95歳の一人暮らしの義母は、軽い脳梗塞で入院し、きっちり2週間で退院した。

夫はその間、実家に泊まって、家の中のチェック、不用品の整理(主に食品)、毎朝リクエストされたものを病室にせっせと届けるということをやっていた。
退院後のケアまでして、そろそろ戻ってくる予定だ。

これまでも入院やら引っ越しやら、骨折の自宅療養やら、いろいろあったが、息子たちは現役で働いていたため、その度に駆り出されるのは嫁のわたしだった。

義母は世間的には良い人、立派な人で通っているが、家族にとってはある意味厄介な人かもしれない。
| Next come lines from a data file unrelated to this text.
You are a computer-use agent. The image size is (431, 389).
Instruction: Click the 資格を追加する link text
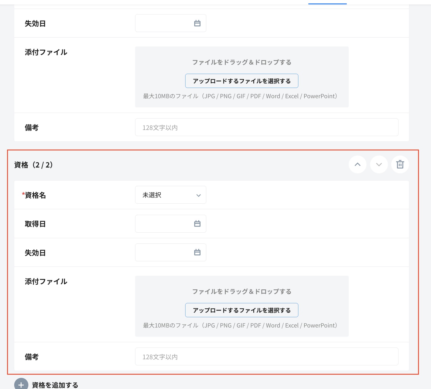tap(55, 385)
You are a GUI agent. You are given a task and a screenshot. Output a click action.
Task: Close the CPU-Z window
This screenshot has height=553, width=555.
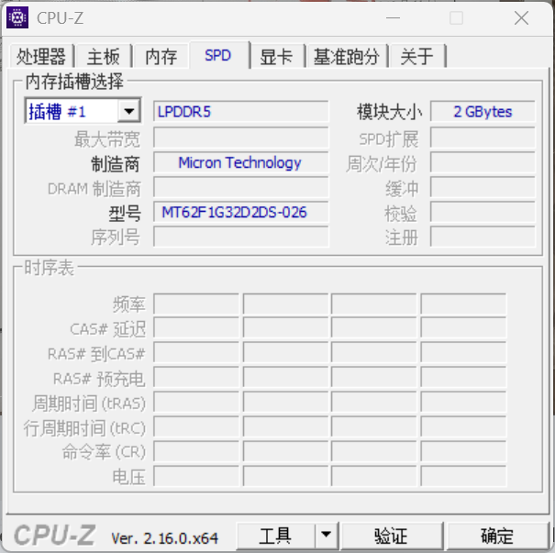click(x=520, y=17)
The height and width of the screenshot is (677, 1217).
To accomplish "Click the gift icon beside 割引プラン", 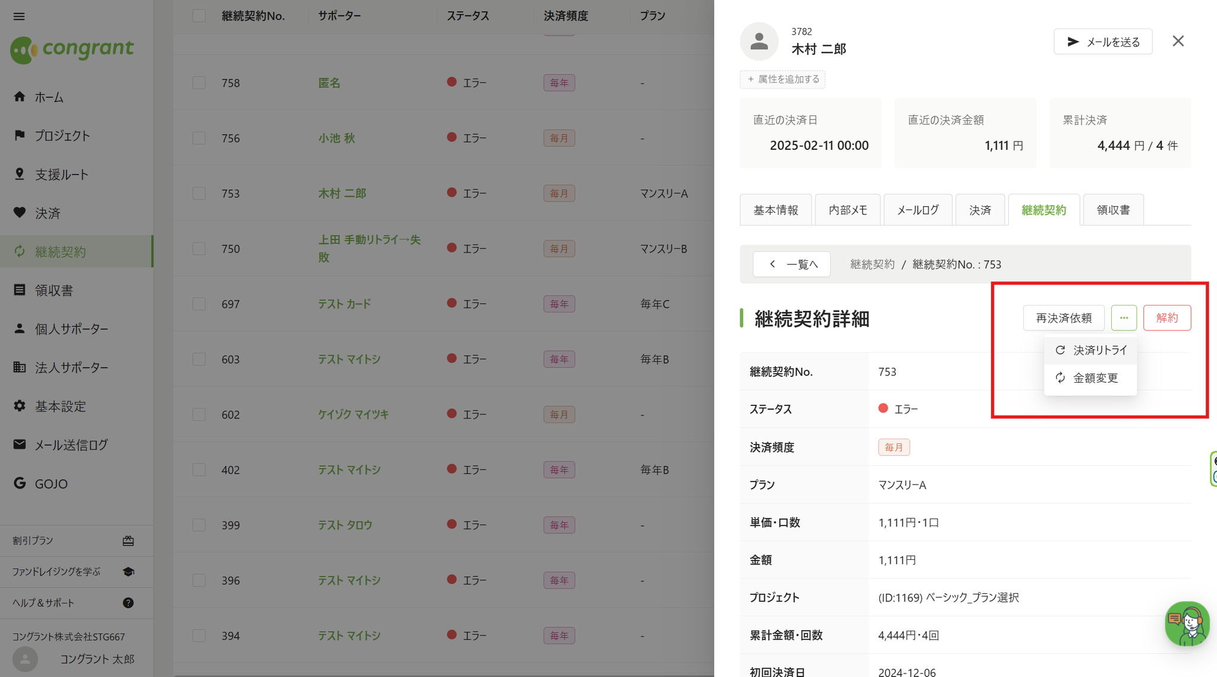I will [128, 540].
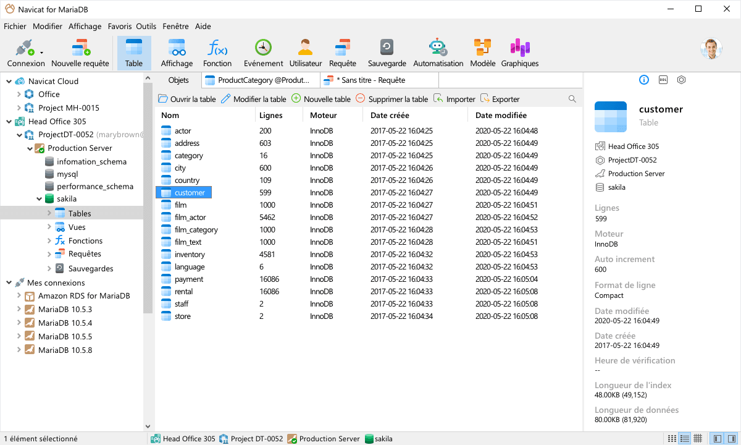741x445 pixels.
Task: Open the Outils menu
Action: (146, 26)
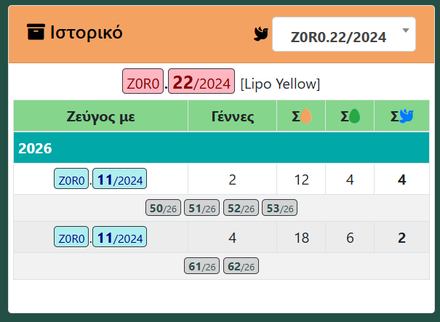Select offspring chip 53/26
This screenshot has width=440, height=322.
point(279,208)
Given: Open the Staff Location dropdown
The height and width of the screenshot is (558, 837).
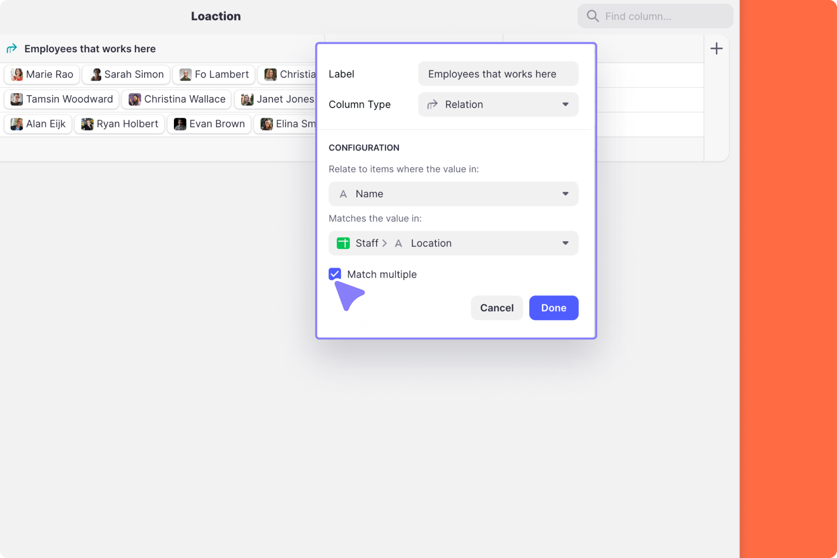Looking at the screenshot, I should pos(453,243).
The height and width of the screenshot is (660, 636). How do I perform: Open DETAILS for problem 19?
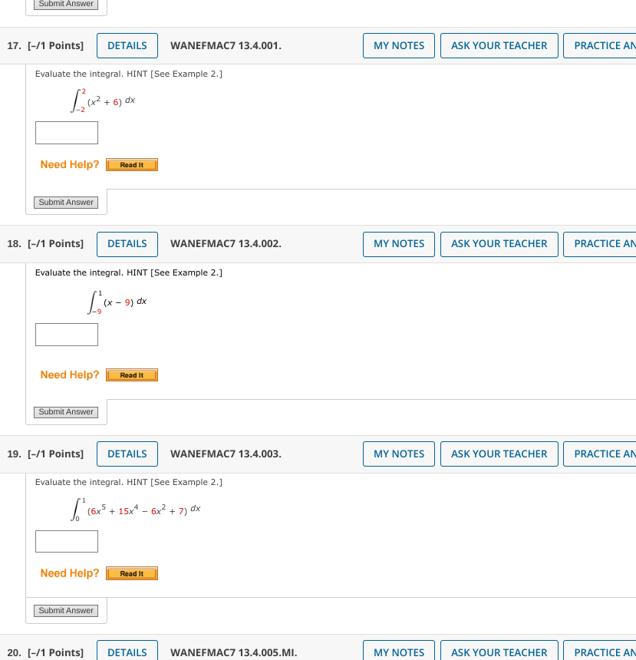pos(127,454)
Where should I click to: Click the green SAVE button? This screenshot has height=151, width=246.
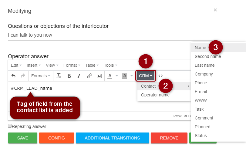[23, 138]
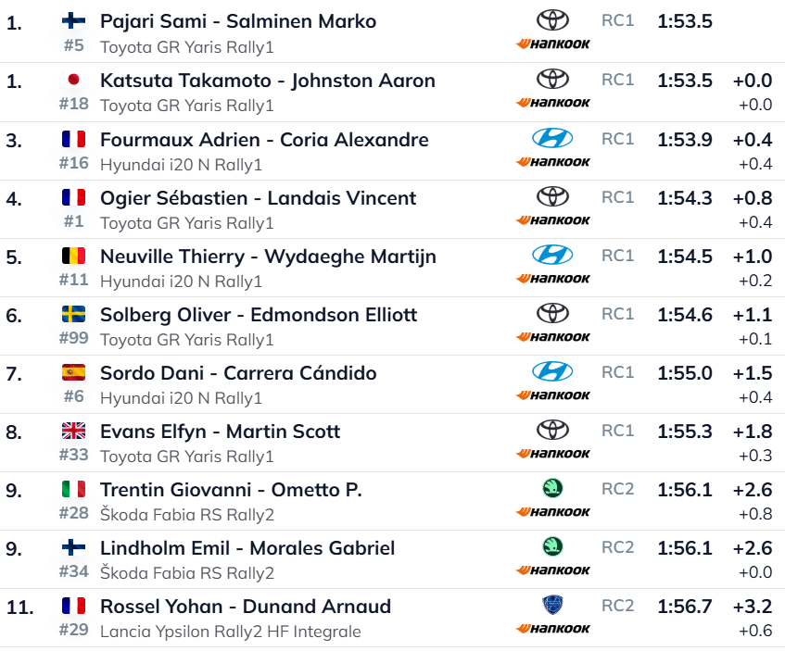Image resolution: width=785 pixels, height=651 pixels.
Task: Click the Škoda logo in Trentin's row
Action: coord(552,488)
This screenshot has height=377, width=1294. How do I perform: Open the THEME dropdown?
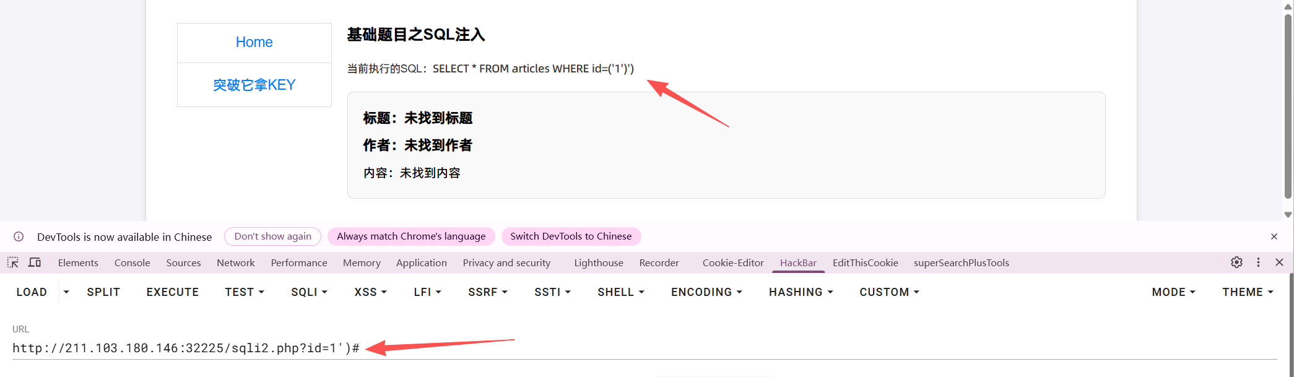(x=1248, y=292)
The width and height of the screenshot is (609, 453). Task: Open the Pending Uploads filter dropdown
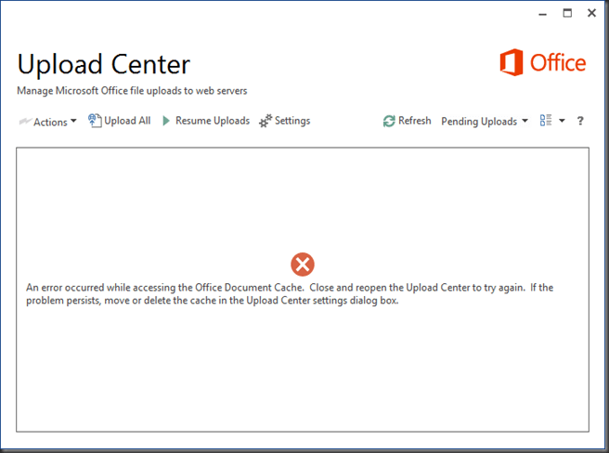coord(484,122)

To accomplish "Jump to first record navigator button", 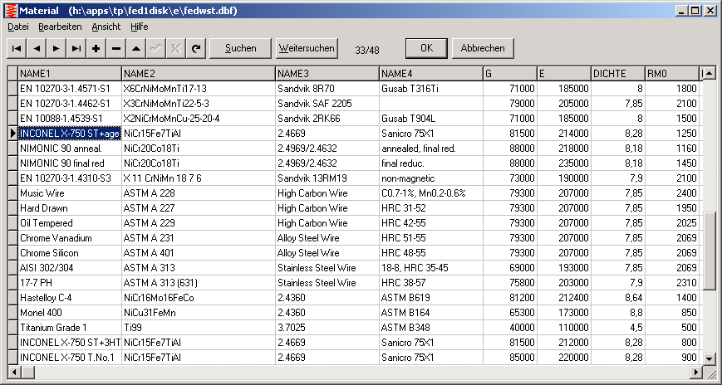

嫁として、意地悪をされたこと、嫌味をいわれたことはない。
寧ろよくしてもらった。

とはいえ、言動に矛盾を感じたり、理解の範囲を大きく越えることも多々あった。
万事自分の思い通りに事が運ばないと気が済まない人だ。
尤もこのぐらい強い人だからこそ、95歳一人暮らしが出来るのだろう。


80代で入院したときは、義兄が帰省して、少し付き添っていたが、生まれてから一度も怒ったことがないような温厚な義兄が、母親に「わがままをいわないように」と説教しているのを見た。

わたしはこのときひと月程付き添っていたが、心身ともに疲弊した。

今回の入院で、夫から毎日のように母親の悪口メールが届いた。
義母の言動は強烈過ぎる。
そして疑問点も多い。 
見舞客に初めて入院した、などと話していたという。
わたしも初めのうちは、笑いながら付き合っていたが、過去の諸々が突然蘇ってきて、堰を切ったように流れ出した。

夫に今までの不平不満を長文メールで送りつけてしまった。
ほぼ悪態、暴言だった。

墓場まで持っていけば立派な嫁のままでいられただろう。
しかし、そうは問屋が卸さなかった。

積年の恨み辛みがマグマのように煮えたぎり溢れた。

一夜明けても不思議と後悔はなかった。
なぜかスカッと爽やか。
せいせいしていた。

しかし、一度飛び出した言葉は戻ってこないことも知っている。

夫はどんな顔で戻ってくるだろうか。